LUIS EDUARDO DE SOUSA
FOLHAPRESS
A Anvisa (Agência Nacional de Vigilância Sanitária) aprovou recentemente o uso da semaglutida para ajudar a reduzir o risco de infarto e acidente vascular cerebral (AVC). Essa recomendação é destinada a adultos que já têm problemas cardiovasculares ou que estão com sobrepeso e obesidade.

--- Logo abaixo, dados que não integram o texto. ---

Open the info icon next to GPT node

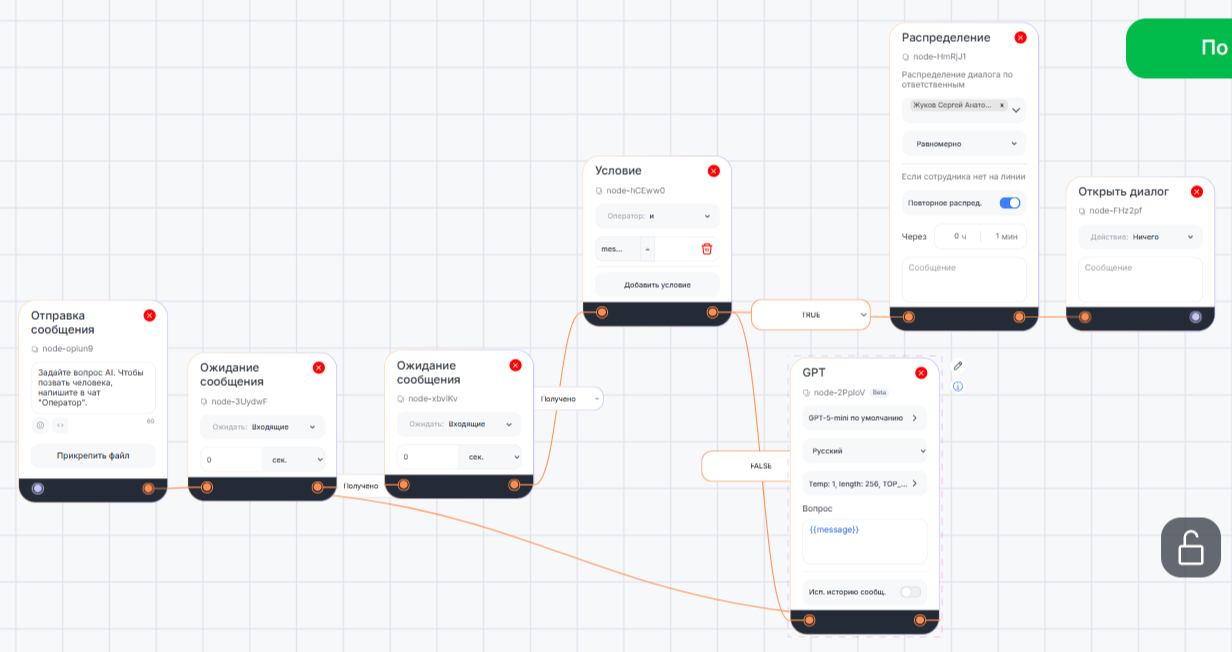click(958, 386)
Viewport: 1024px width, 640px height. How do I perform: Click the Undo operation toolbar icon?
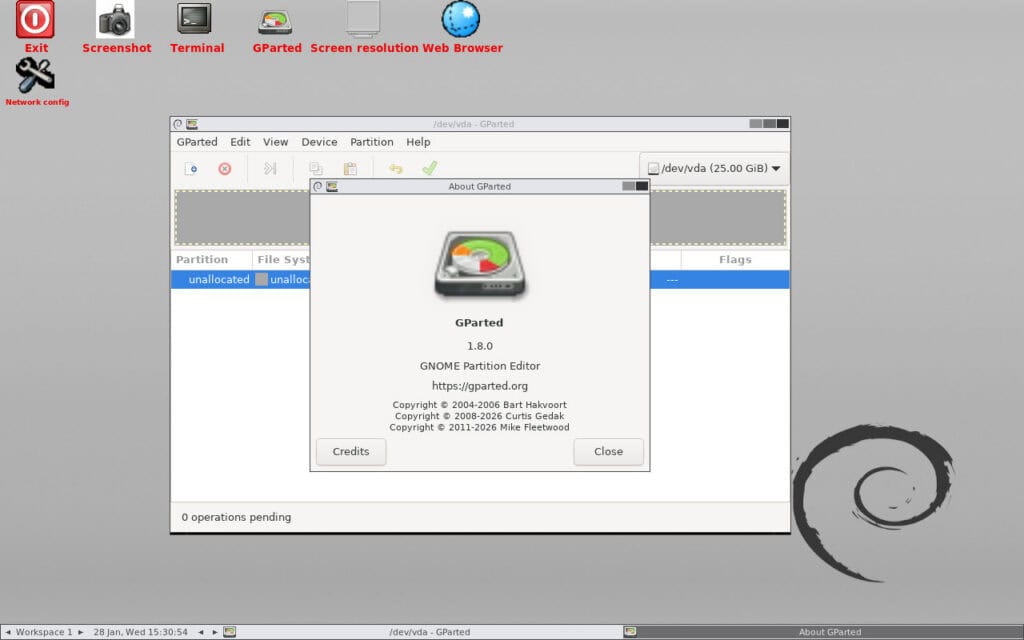click(396, 168)
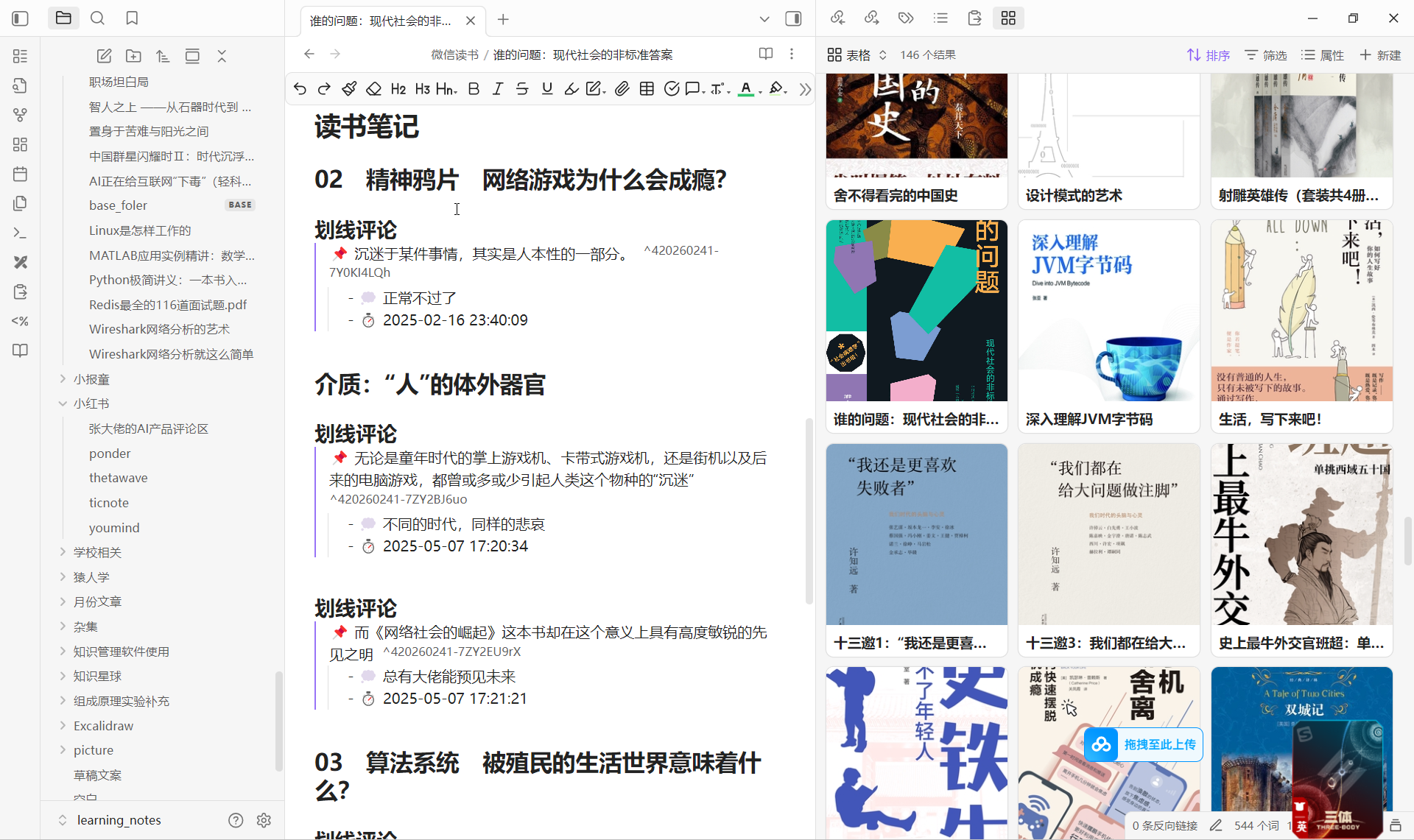This screenshot has height=840, width=1414.
Task: Click the font color A swatch
Action: click(745, 89)
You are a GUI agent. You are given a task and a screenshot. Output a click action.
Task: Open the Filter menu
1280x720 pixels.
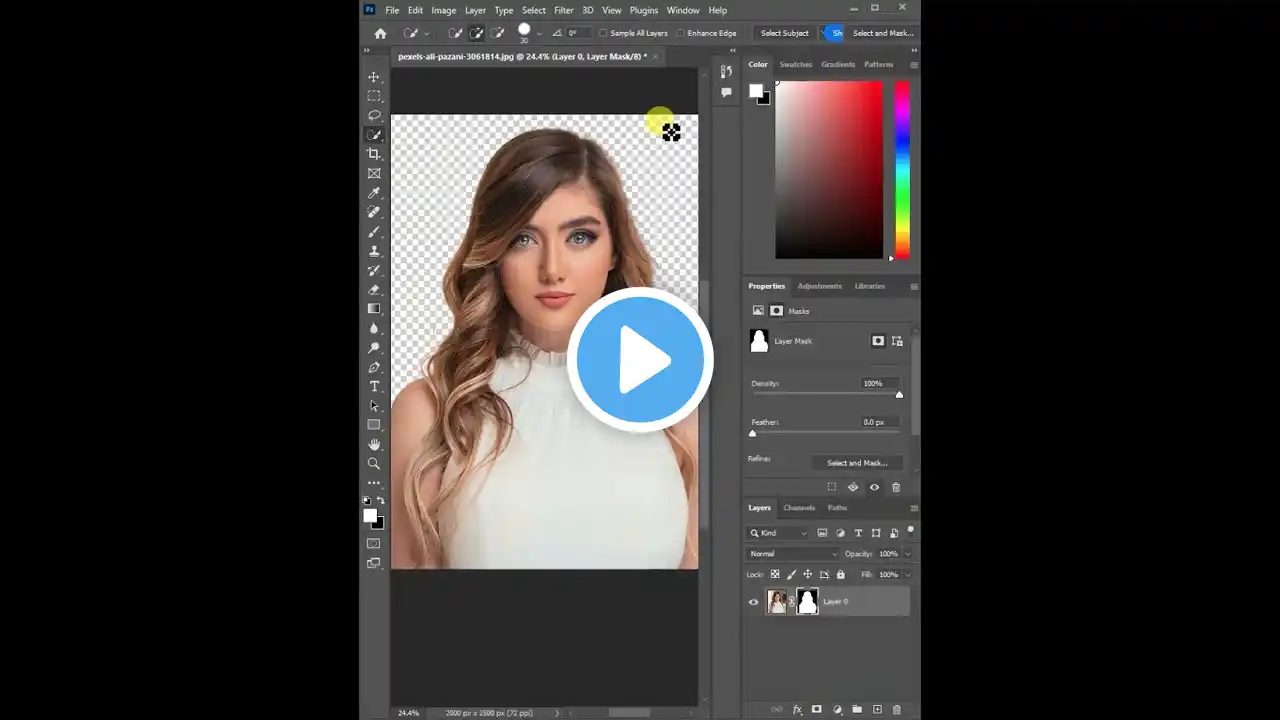tap(564, 10)
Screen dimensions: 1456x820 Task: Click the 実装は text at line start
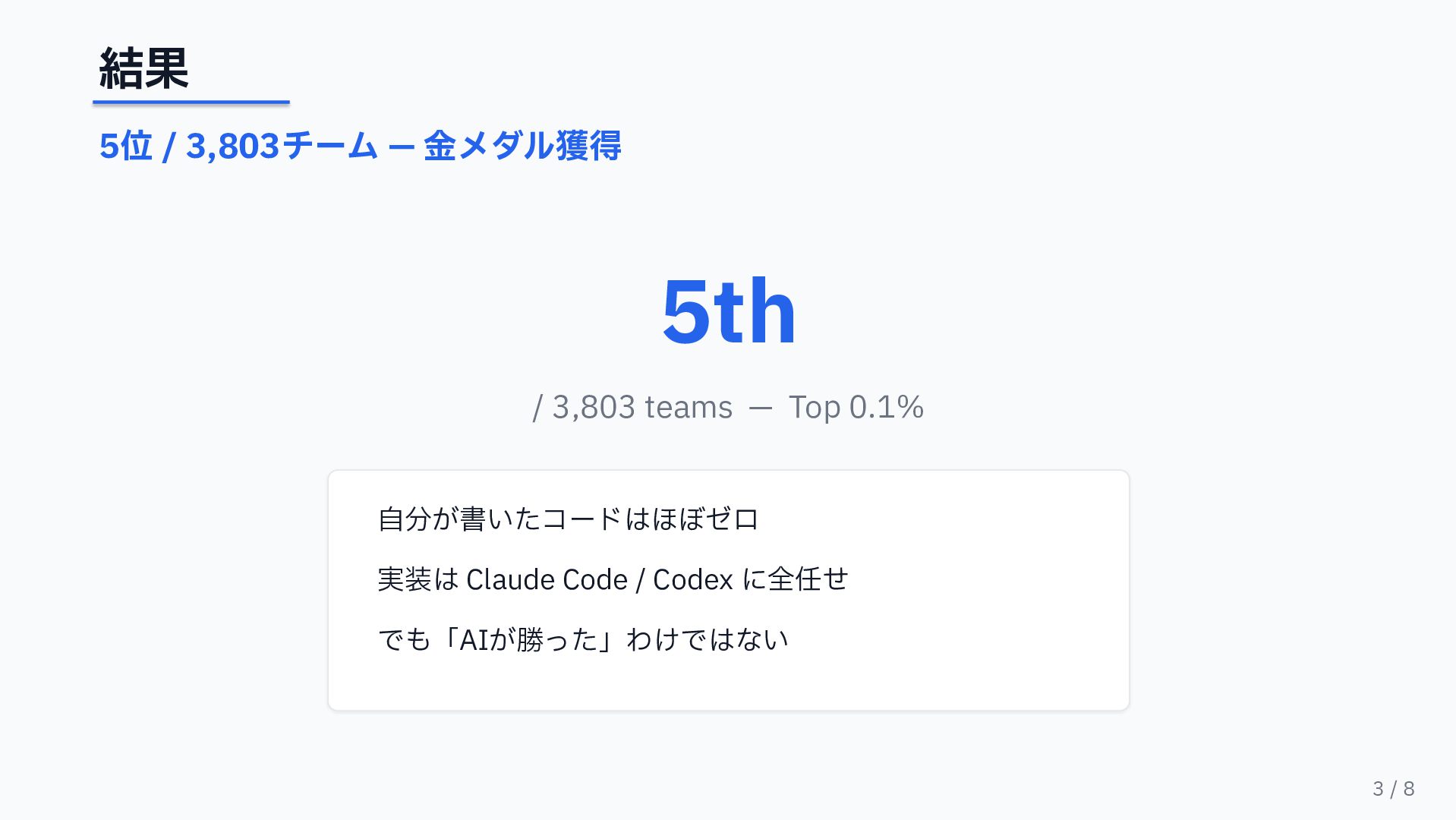pos(418,579)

Com essa decisão, medicamentos como o Wegovy e o Ozempic, produzidos pela Novo Nordisk e conhecidos por ajudar no emagrecimento rápido e inicialmente criados para tratar diabetes, agora também podem ser usados para prevenir esses graves problemas do coração e dos vasos.
De acordo com o cardiologista Silvio Giopato, do Hospital das Clínicas da Unicamp, essa autorização pode diminuir a quantidade de infartos ao longo do tempo. Porém, o custo elevado desses remédios ainda dificulta o acesso para muitas pessoas. Ele acredita que a perda da patente do Ozempic, prevista para março, pode ajudar a baratear o tratamento. No entanto, essa questão tem gerado discussões no Congresso, conforme reportado pela Folha de S.Paulo.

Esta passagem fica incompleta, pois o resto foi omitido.